Deadline near to make November ballot
The Healdsburg City Council will take up growth control again next week, at its regular meeting on June 18.
At its last meeting, the council reached a tentative consensus on what to ask voters this fall. The council agreed to ask voters to modify the current growth management ordinance (approved in 2000) in an attempt to fill gaps in the housing market that are making it difficult to both live and work in Healdsburg.
Last year, when the city adopted a Housing Action Plan (HAP), it adopted a goal to increase the percentage of people who live as well as work in the community, and apartments (defined by the city as “multi-family units”) was seen as a significant gap.
The GMO limits market rate housing to 30 units per year and even its supporters agree that it does little to provide the affordable apartment-type units that would provide more workforce housing.
After initially supporting a GMO change that would allow up to 60 units a year, the council quickly backed down to 50, after Jim Winston, the original GMO author and its most ardent defender, said he could support a 50-unit a year cap on apartment type projects.
Disagreement was evident when Winston said the 50 units a year would have to expire if unused and the council wanted them to “roll over” and accumulate.
Winston, the council and other speakers were not aligned about income limits, some favoring a renter income limit of 140 percent of the Area Median Income (AMI), the measurement that state uses to calculate affordability.

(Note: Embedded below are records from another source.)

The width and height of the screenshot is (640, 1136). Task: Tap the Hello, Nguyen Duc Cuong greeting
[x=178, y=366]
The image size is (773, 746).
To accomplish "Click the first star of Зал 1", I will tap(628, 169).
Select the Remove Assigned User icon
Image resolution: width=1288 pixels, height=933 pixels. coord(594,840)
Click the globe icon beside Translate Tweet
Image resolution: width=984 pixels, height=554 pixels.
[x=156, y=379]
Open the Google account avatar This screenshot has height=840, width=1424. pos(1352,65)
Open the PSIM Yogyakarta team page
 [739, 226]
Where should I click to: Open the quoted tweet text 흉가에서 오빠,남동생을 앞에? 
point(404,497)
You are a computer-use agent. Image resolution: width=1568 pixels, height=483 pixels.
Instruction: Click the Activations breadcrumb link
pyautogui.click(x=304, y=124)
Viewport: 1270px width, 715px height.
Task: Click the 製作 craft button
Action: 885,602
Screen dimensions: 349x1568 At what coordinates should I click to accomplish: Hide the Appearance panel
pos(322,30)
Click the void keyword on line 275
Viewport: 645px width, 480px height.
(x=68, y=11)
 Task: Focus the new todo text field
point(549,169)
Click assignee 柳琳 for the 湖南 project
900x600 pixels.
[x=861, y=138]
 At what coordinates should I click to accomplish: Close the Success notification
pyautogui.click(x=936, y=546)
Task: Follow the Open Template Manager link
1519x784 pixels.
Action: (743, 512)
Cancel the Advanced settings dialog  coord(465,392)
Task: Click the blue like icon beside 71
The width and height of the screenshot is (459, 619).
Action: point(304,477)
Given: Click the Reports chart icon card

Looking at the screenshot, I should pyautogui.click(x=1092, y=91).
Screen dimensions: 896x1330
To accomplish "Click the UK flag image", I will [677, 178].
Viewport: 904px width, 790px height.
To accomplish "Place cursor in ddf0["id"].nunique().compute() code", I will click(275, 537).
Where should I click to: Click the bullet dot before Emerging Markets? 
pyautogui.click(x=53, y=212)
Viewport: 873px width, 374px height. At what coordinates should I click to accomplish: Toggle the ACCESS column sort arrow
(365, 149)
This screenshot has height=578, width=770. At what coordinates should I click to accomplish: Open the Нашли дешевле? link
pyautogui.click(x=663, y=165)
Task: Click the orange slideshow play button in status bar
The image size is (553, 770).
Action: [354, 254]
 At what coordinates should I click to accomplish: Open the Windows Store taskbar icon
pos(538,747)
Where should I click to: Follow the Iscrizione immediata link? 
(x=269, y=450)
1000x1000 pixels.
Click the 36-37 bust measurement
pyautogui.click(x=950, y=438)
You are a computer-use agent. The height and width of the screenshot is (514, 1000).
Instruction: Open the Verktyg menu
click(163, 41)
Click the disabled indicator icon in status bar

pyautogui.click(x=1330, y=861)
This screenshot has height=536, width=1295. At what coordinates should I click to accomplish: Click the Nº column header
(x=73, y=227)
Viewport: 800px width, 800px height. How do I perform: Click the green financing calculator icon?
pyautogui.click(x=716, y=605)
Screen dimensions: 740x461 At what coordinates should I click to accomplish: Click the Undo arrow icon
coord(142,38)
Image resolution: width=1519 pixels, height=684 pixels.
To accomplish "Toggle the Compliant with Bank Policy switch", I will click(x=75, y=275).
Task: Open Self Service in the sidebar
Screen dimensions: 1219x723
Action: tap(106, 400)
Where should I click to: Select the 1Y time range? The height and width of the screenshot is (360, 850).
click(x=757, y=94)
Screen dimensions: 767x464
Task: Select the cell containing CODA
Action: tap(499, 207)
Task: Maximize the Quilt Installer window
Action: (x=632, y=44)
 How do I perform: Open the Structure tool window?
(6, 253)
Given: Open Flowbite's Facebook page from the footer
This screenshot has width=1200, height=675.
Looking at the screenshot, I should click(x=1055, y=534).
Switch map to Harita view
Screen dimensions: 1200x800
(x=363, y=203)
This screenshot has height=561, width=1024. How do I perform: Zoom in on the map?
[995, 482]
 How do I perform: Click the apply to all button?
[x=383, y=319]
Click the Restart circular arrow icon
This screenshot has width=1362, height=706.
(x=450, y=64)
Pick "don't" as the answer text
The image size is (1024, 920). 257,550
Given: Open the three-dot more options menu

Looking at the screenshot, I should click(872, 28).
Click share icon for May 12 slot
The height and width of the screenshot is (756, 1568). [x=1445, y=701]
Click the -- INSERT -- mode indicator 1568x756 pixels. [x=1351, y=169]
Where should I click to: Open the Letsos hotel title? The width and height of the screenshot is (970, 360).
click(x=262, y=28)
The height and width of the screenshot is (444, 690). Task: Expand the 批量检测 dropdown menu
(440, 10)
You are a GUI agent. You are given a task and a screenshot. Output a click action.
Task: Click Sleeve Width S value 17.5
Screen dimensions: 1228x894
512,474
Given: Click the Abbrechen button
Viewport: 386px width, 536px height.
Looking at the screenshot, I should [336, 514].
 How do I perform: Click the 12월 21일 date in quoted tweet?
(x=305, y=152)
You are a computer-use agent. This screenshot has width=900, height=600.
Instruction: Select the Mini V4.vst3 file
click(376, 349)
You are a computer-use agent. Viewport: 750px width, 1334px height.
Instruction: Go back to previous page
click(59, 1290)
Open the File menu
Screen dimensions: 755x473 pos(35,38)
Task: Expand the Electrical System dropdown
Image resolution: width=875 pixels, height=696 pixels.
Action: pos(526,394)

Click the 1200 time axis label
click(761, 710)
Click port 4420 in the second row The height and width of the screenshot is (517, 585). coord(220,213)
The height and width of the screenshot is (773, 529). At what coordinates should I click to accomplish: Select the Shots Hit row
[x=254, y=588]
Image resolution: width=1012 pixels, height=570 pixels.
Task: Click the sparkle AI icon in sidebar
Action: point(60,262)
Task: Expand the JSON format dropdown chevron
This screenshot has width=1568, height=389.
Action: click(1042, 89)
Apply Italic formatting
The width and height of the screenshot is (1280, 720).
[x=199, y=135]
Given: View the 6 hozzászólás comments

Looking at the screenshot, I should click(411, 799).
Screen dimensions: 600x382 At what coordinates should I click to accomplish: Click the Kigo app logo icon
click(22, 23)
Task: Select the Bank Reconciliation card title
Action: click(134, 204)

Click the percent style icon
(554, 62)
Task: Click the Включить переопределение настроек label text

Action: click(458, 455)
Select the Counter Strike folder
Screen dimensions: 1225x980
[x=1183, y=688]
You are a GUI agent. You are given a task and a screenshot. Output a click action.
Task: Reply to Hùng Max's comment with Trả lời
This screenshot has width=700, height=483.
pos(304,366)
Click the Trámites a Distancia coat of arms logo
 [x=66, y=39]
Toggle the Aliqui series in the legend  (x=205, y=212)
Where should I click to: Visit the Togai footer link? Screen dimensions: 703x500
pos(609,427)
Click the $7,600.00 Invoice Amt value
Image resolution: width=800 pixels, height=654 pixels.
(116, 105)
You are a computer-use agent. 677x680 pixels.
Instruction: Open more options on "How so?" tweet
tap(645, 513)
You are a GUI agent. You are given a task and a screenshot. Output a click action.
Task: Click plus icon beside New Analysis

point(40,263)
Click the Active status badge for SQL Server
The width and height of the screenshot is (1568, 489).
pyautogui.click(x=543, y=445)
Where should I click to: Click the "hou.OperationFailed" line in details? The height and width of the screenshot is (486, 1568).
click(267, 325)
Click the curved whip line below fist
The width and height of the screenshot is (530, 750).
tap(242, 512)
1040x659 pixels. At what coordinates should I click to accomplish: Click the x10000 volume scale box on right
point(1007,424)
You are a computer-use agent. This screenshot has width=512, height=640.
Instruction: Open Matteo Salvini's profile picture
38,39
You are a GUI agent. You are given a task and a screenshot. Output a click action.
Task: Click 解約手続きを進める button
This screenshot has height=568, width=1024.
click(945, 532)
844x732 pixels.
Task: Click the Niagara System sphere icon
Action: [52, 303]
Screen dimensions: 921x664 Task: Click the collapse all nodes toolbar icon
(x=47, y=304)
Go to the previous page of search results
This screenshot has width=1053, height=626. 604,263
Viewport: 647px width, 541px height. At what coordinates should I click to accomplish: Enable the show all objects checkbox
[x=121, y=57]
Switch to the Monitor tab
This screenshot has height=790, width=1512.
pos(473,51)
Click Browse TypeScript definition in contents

The city’s economic consultant, Walt Keiser, said that limiting projects to 140 percent of AMI would make many projects untenable for developers and most of the council leaned toward a 160 percent figure.
Speaker comments ranged from those who thought the emphasis should be on for-sale housing, not rentals, to those who worried that Healdsburg is running out of land and has to grow slowly.
The council agreed on the 50-unit a year concept, split briefly on 140 vs 160 and favored a three-year accumulation of units that they said would allow developers more flexibility.
Healdsburg City Attorney Samantha Zutler tried tinkering with a proposal for specific ballot language at the council meeting last week, but told the council she wanted to work on it further before next week’s meeting. The council is on a tight deadline to approve the language and have it prepared for an early August deadline to place it on the November ballot.
Healdsburg Mayor Brigette Mansell went along with the council consensus, but expressed her skepticism that the GMO amendment will help create workforce housing.
“I don’t feel that this will get us there,” she said. “This is more of a symbolic act. People with money will win; they’ll win because they have the resources.”
The city council will meet at 6 p.m. on Monday, June 18 at Healdsburg City Hall, 401 Grove Street. The agenda will be posted online on June 15 at cityofhealdsburg.org.